Yes, courtesy of budget labels MFP (Music for Pleasure) and (I think it was) Hallmark, I stuck my proverbial toe in the murky waters of classical music, snapping up Mussorgsky’s “Pictures at an Exhibition“, Dvorak’s “New World Symphony” and Tchaikovsky’s magnificent “1812 Overture

It would be years later before I expanded my ‘classical tastes’ further – courtesy of, strangely, my accountant who listened to no other genre – but for a 16-year-old with a musical sense for ‘all things” I don’t think I did too badly for starters did I?

The Mussorgsky purchase was most certainly based on my love for ELP and their interpretation of “Pictures…”. I guess I needed to hear the source of Mr Emerson’s inspiration?

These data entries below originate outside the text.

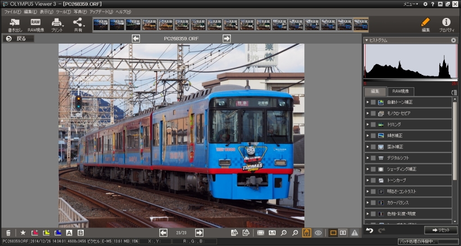Select the 1:1 zoom icon
Image resolution: width=461 pixels, height=246 pixels.
pyautogui.click(x=272, y=233)
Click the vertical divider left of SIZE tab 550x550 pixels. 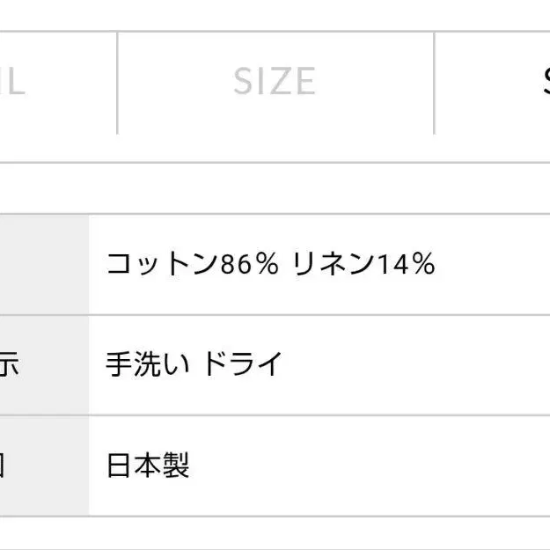coord(117,83)
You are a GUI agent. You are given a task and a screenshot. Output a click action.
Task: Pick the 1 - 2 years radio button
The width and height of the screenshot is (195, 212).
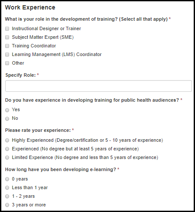pyautogui.click(x=7, y=196)
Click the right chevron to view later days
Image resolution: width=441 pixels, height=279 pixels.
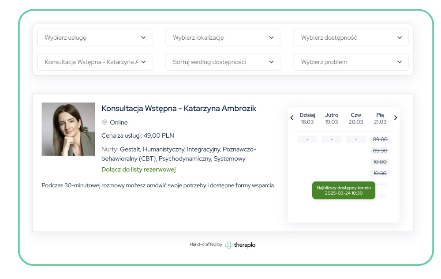396,118
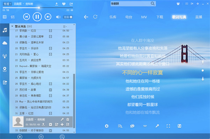The width and height of the screenshot is (210, 139).
Task: Toggle the sound effect switch
Action: click(68, 17)
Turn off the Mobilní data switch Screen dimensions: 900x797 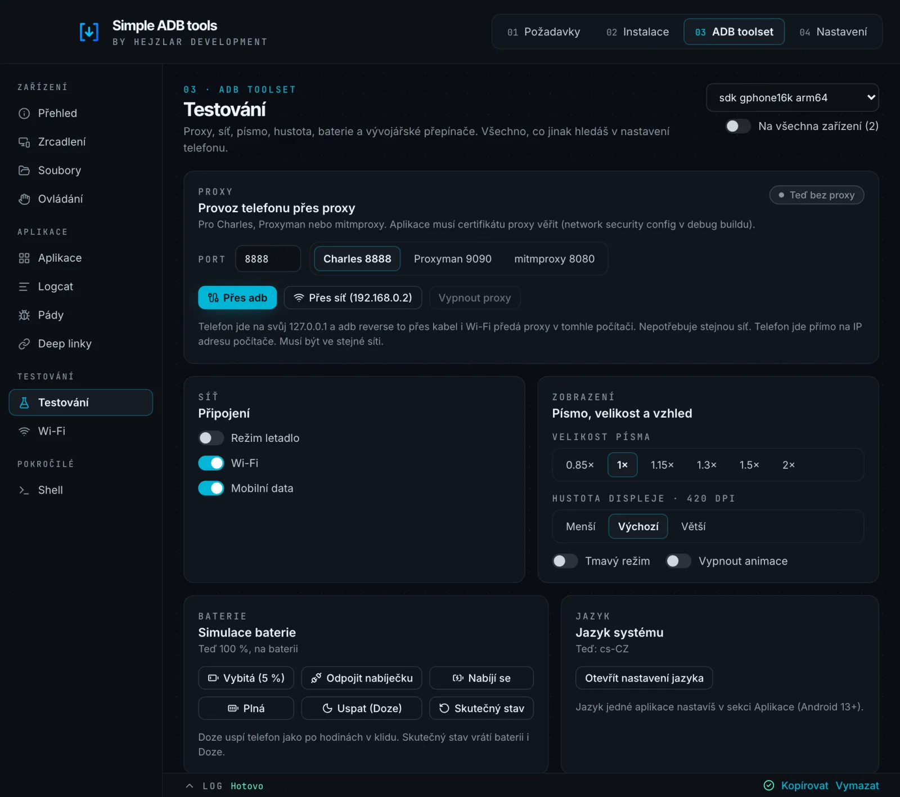[x=211, y=488]
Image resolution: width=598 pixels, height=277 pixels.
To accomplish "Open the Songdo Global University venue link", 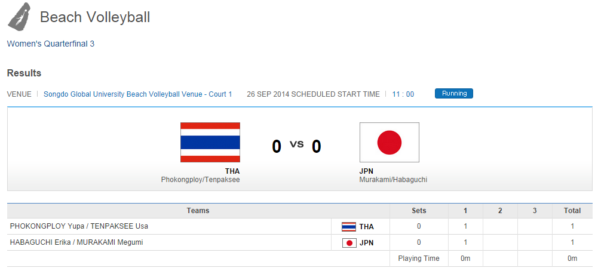I will (x=138, y=94).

I think the New World Symphony came about because it was featured in “Soylent Green“, a film I had seen the previous summer. Specifically the scene where old-timer Sol (a stupendous acting performance by Edward G Robinson) – in what has otherwise become a desolate world – offers himself up for euthanasia and before ‘departing’ is treated to great food, pretty visuals and a soundtrack of his choosing.

As for the 1812, I have no idea why it may have fallen across my radar in 1974. Maybe it was played at a TIBS meeting? Whatever the reason it remains a stunningly broody piece of music, culminating as it does with those booming canons.